**ACTION ITEM A**
In the abstract on magnolol and radiation therapy for liver cancer, which cell line was used to create the tumor-bearing mice?
**ACTION ITEM B**
Carry the abstract on magnolol and radiation therapy for liver cancer forward past its last sentence.

Abstract
Background/Aim: Radiation (RT) induced ERK/NF-κB in hepatocellular carcinoma (HCC) has been reported in our previous works; it weakens the toxicity of RT or triggers a radioresistance effect. Thus, combining RT with a suitable NF-κB inhibitor may sensitize HCC to RT. Magnolol, a bioactive compound, was known to have anti-inflammatory and anti-tumor functions. Here, we aimed to investigate whether magnolol may enhance anti-HCC efficacy of RT in vivo. Materials and Methods: We established a Hep3B bearing mouse to evaluate the efficacy of the combination treatment of magnolol and RT. Results: Most significantly, tumor volume and tumor weight inhibition was found in the combination group. Tumor immunohistochemistry staining also illustrated the suppression of RT-induced ERK/NF-κB-related proteins expression by magnolol. In addition, intrinsic apoptosis-related proteins, such as caspase-3 and -9, were markedly increased in the combination group. Conclusion: Magnolol may effectively enhance anti-HCC ability of RT by downregulating the expression of ERK/NF-κB-related proteins and increasing the expression of apoptosis-related proteins.

**INFORMATION PROVIDED**
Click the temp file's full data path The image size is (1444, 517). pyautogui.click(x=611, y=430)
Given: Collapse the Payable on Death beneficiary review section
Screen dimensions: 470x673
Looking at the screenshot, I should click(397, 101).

**REPLY A**
Hep3B

**REPLY B**
Hepatocellular carcinoma (HCC), the most common type of liver cancer in adults, ranks as the fourth leading cause of cancer-related mortality worldwide (1). Patients with advanced HCC are unsuitable candidates for curative treatment options including surgery, liver transplantation, and percutaneous ablation (2). The low tolerance of whole liver to radiation has restricted application of radiotherapy (RT) for HCC in the past. Recent technology advancements in RT such as intensity-modulated RT (IMRT), image-guided RT (IGRT), hypofractionated radiotherapy (HFRT), and stereotactic body RT (SBRT) can precisely deliver high-dose radiation to HCC while reducing noncancerous liver tissue irradiation (3-5). RT has been shown to provide excellent local control and palliative efficacy in unresectable or metastatic HCC (6).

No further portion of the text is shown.